In 2019, my wife and I spent a month traveling in
South America. In the Galápagos, I swam with sea turtles and marine iguanas. We island-hopped, and I felt like a young Charles Darwin. By that time, I had already finished my tenure as the director of the SeodaemunMuseum of Natural History, but it was only then that I felt I had truly become a bona fide natural historian. I hadn’t felt this way when I was digging for dinosaur fossils in the Gobi Desert in Mongolia. That was work. That was research. It wasn’t travel.
Then, in the winter of 2025, I spent 40 days in Antarctica. I flew to Christchurch and then boarded the
icebreaker RV Araon, joining a research voyage to study
hydrothermal vents along the mid-ocean ridge.

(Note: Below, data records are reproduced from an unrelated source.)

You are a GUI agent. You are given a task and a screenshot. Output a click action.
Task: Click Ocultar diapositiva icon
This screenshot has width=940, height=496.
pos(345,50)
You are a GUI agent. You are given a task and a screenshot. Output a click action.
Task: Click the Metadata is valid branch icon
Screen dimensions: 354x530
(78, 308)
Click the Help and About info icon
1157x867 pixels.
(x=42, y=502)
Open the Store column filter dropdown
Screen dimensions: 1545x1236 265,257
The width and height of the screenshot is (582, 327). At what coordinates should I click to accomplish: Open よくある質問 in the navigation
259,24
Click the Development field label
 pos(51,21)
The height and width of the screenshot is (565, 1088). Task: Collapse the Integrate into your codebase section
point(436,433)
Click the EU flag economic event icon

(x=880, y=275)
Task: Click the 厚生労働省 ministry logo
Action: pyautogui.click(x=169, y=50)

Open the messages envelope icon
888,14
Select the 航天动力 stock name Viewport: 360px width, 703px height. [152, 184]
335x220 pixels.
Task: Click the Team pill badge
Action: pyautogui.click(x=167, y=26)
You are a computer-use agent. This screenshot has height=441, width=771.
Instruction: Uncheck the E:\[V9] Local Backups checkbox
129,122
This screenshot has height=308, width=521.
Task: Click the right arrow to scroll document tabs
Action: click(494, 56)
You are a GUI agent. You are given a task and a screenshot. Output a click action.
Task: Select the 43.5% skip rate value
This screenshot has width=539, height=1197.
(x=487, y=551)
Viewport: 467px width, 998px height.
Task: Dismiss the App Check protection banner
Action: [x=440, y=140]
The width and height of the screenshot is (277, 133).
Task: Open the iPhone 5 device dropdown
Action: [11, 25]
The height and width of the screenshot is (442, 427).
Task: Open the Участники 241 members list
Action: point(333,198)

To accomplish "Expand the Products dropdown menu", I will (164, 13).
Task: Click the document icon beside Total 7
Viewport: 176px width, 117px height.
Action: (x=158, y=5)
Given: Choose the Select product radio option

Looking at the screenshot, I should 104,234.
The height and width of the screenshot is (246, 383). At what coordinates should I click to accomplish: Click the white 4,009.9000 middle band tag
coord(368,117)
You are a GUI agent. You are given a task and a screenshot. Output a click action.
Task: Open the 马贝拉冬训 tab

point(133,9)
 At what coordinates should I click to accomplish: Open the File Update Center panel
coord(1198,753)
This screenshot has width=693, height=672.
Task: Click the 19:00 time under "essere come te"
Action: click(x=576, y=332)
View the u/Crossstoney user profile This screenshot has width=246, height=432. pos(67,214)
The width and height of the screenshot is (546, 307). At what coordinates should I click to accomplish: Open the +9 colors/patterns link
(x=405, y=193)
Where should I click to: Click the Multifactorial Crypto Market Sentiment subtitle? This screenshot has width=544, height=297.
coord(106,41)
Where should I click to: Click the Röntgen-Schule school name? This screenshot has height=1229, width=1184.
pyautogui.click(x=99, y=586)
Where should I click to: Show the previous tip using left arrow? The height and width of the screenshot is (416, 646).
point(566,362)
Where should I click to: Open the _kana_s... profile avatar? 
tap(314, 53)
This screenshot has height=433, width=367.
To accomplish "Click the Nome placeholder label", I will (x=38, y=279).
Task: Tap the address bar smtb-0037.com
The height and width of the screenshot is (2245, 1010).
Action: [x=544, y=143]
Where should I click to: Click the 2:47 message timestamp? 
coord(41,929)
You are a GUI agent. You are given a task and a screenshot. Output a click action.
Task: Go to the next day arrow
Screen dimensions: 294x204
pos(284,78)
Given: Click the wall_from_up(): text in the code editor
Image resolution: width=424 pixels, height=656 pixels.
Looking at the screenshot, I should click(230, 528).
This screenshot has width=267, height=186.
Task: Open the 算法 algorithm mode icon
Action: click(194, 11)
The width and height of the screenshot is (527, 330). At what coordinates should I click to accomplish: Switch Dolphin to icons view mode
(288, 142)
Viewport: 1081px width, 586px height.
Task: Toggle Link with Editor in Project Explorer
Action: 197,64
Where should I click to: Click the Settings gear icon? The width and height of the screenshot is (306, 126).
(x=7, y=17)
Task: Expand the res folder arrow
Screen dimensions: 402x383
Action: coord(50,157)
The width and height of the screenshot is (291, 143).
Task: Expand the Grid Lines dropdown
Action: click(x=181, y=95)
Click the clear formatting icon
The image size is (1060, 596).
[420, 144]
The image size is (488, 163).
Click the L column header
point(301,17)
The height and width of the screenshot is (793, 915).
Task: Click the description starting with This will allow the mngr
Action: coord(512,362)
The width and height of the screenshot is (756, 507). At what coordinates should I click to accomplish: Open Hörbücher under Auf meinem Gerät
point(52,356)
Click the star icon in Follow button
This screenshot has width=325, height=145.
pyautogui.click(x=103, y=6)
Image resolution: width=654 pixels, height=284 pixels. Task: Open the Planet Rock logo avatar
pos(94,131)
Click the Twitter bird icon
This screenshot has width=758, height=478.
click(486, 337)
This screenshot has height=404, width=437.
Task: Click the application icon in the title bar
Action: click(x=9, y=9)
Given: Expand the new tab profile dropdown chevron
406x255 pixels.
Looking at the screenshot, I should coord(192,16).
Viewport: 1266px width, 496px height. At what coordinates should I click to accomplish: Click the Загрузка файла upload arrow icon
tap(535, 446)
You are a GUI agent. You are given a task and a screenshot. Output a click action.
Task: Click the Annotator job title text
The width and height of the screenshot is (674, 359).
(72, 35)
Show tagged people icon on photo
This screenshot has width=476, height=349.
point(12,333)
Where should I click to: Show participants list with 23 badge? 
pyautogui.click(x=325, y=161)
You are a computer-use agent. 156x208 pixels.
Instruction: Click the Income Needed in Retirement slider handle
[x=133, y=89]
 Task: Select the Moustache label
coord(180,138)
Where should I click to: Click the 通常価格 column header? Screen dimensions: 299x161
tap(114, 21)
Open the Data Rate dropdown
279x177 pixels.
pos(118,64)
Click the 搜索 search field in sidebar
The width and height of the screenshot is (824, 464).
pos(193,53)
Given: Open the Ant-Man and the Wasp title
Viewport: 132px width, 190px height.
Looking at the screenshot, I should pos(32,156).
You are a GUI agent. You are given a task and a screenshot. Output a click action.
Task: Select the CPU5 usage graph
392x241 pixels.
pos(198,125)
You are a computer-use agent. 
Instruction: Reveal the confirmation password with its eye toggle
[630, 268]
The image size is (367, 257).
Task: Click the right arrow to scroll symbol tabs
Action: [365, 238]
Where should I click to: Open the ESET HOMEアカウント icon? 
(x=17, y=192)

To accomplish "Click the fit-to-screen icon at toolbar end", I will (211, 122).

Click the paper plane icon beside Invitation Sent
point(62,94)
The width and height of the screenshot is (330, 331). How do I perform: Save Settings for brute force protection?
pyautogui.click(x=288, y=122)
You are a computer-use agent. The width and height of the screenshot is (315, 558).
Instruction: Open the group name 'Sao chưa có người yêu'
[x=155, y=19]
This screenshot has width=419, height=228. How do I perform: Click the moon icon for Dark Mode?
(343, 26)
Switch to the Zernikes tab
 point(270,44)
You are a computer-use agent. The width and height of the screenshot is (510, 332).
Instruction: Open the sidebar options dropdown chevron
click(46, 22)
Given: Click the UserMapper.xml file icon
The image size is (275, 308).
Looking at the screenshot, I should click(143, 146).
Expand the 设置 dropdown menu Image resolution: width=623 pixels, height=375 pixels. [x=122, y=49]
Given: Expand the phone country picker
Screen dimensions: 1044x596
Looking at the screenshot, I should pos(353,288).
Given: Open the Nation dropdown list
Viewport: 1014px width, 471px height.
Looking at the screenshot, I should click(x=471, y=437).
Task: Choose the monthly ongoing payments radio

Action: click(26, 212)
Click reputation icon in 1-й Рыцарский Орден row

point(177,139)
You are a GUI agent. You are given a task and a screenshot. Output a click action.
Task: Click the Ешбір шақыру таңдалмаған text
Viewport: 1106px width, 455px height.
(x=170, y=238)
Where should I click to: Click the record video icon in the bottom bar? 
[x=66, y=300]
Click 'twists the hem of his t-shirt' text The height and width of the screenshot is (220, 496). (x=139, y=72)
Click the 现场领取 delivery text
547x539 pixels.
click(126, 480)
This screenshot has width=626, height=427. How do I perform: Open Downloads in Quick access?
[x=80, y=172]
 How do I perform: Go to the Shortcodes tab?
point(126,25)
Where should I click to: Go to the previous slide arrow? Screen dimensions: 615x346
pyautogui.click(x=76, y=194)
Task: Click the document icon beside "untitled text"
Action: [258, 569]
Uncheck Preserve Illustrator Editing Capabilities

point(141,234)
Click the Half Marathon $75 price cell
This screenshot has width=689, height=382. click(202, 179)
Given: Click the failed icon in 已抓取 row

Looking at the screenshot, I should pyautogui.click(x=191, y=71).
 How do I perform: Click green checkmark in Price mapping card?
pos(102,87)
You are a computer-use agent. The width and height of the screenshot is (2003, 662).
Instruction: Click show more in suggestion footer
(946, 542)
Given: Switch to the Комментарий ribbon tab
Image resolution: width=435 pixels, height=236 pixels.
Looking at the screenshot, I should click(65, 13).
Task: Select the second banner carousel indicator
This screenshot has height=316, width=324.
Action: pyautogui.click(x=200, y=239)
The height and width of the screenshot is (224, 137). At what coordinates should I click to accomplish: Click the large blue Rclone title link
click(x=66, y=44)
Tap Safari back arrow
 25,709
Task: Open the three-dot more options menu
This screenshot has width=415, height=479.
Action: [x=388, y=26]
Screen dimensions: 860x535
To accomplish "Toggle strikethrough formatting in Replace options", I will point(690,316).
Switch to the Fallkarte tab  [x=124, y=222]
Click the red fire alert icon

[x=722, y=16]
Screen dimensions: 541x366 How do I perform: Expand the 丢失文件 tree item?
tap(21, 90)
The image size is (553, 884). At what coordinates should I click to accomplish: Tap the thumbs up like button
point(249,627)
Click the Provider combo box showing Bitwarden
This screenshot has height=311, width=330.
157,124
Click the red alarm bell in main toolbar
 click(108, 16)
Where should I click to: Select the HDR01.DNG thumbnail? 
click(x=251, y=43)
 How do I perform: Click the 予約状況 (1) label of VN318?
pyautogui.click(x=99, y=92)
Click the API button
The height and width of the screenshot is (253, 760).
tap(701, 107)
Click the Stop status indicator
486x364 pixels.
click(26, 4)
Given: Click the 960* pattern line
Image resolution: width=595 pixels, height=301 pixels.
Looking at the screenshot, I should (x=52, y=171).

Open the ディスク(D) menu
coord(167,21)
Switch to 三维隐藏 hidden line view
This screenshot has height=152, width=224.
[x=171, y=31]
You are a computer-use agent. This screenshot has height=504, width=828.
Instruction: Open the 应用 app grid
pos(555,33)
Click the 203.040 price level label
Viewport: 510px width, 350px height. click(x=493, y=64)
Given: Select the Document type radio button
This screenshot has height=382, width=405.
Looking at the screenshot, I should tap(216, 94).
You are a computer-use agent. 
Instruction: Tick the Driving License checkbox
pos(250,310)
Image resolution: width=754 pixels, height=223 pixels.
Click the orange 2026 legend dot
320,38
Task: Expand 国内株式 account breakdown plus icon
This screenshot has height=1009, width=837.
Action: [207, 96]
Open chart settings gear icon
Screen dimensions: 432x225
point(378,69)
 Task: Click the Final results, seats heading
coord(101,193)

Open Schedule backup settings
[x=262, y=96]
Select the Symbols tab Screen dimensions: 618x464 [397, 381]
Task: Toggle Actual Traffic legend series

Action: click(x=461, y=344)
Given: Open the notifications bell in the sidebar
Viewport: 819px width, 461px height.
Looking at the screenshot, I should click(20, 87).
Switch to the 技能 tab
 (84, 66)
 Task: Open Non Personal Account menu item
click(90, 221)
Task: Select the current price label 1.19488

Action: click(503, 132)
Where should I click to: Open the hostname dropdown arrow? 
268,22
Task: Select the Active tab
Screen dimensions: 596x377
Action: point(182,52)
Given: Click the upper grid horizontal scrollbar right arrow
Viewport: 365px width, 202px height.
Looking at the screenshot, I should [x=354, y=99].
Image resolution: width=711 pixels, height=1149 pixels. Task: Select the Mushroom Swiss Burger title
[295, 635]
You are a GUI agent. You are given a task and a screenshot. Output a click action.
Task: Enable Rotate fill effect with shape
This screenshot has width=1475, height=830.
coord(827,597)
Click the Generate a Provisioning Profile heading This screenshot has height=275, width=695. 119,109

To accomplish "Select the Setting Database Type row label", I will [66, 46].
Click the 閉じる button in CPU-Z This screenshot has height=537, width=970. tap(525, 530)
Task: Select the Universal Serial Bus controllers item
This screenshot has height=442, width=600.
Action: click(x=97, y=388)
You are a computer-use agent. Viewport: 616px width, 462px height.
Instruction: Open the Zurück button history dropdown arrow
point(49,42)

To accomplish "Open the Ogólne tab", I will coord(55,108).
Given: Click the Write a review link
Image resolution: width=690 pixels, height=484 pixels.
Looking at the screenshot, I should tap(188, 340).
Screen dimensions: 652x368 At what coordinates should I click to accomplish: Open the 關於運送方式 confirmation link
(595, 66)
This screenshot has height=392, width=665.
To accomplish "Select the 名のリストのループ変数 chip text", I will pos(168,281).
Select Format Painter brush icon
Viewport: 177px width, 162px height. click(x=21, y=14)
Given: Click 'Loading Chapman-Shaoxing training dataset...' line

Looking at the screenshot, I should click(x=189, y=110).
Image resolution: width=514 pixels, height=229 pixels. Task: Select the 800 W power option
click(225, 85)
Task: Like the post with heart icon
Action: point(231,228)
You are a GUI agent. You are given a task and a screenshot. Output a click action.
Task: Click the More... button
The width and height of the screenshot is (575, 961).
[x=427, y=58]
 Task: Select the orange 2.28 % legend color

On that vast sea, there was nothing to see but
seabirds. Not another ship, not an island. It was, quite literally, an endless ocean. With a beam using sonar technology, we created a map of the seafloor 2,000m below — a world invisible to the naked eye. We measured the magnetic field and sent down a remote-operated diving vehicle to identify and collect the minerals and living creatures that were there. The seabed near the mid-ocean ridge is the youngest land on Earth. It is a place that is still being created at this very moment. And there, I began to see myself not as a human, but as a small part of the Earth itself.

When I visited Korea’s Jang Bogo research station in
Antarctica, I was undeniably a stranger. Antarctica was
a place I was not meant to be. It is the land of penguins and seals and skuas. For 15 days, I experienced a world where night did not exist. It was a place of only blue sky and white ice; darkness was nowhere to be found because it was summer in the Antarctic. A world without darkness was surprisingly difficult to endure. The unfamiliar is beautiful, but it also has a way of stripping the human bare. Some of my friends envy me for having traveled so much. But there’s no need for envy. You can see the landscapes on television and indulge in exotic food almost anywhere.

The real gift of travel is something else entirely:
it is the opportunity to find the space to think about who you truly are within an unfamiliar environment. So, have I discovered my true inner self, after all my
travels to these unfamiliar places? I still can’t answer that question with confidence. I find myself needing to travel more. Or maybe, travel is not a process of finding the right answers, but of continuing to ask the right questions. To rediscover myself anew in a novel and unfamiliar space, I set out on yet another journey today.